# Dataset excerpts:
######

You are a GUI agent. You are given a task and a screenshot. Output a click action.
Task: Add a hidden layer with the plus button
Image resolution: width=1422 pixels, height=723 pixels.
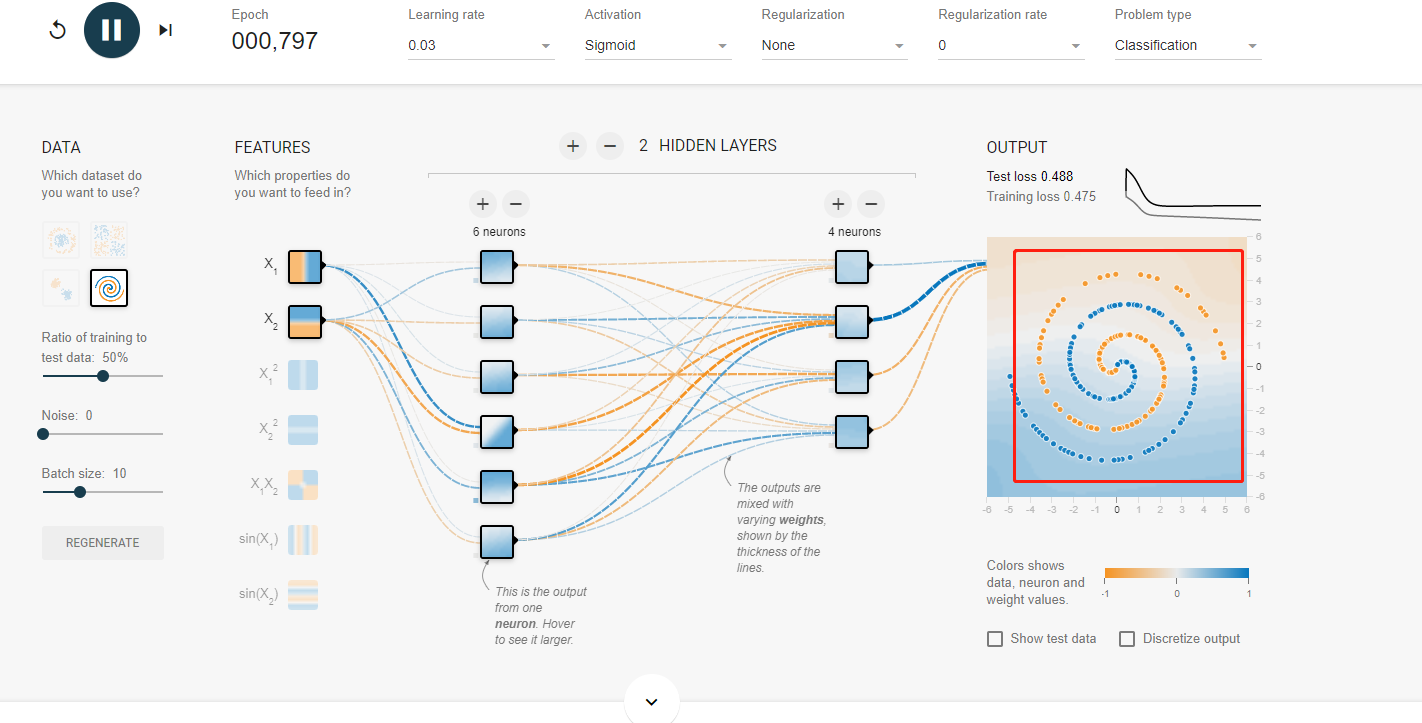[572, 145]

######

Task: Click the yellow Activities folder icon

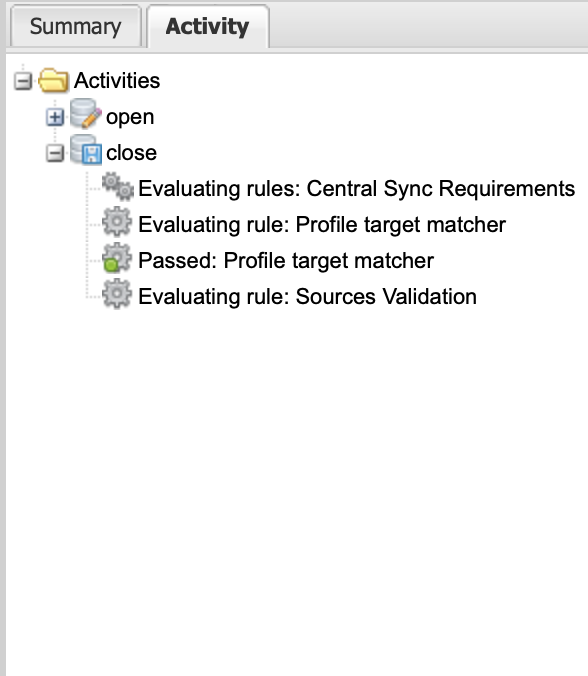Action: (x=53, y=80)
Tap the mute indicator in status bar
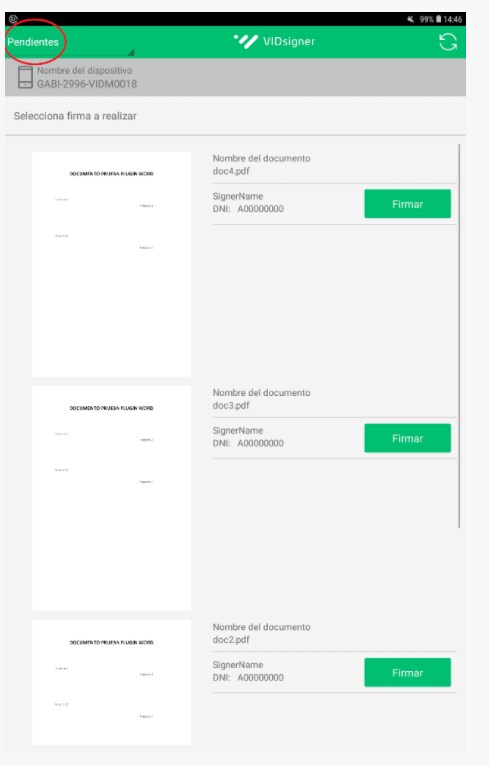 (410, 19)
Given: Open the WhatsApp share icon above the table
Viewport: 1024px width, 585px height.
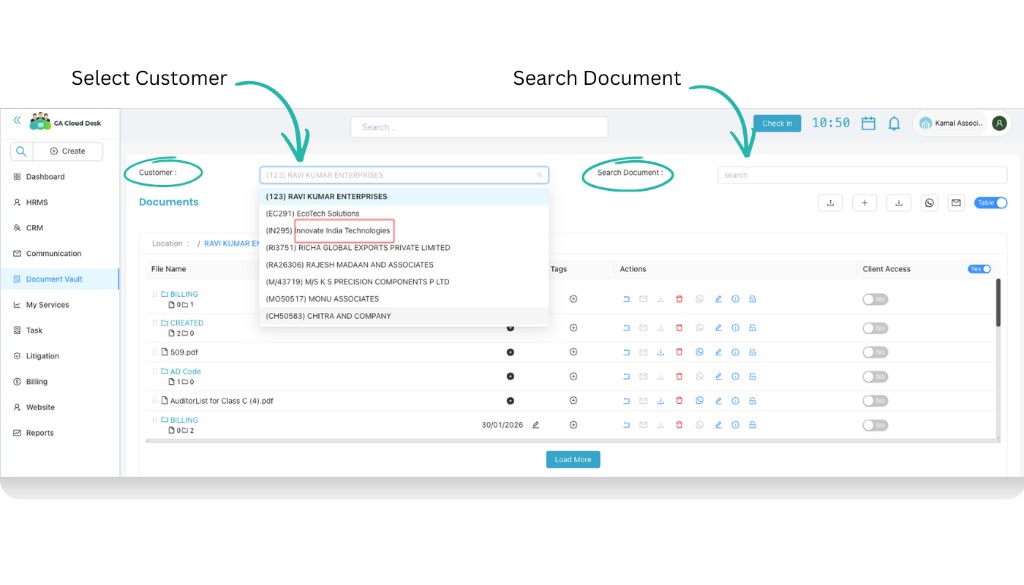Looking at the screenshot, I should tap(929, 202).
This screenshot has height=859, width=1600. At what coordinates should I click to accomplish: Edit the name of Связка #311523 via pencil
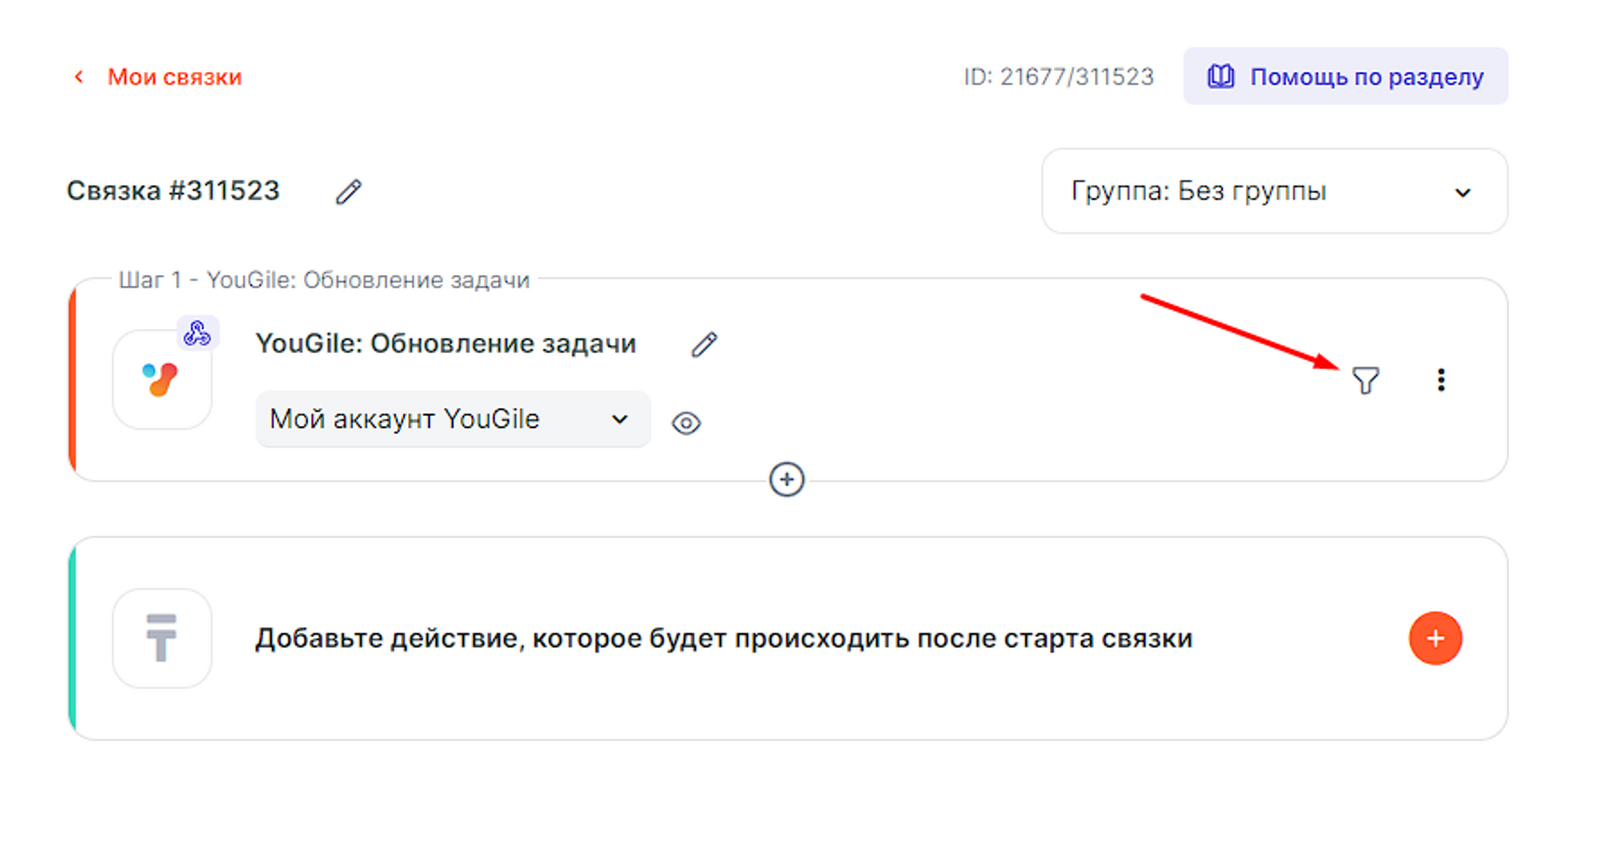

######

# Problem to work on:
Keep to the stretch from the line containing "Viewport: 1024px width, 585px height." through the line containing "This screenshot has", both ends included, and copy it exactly from the listing above, minus the pictures.

# Response to this task:
Viewport: 1024px width, 585px height.
Looking at the screenshot, I should tap(929, 202).
This screenshot has height=859, width=1600. At what coordinates should I click to accomplish: Edit the name of Связка #311523 via pencil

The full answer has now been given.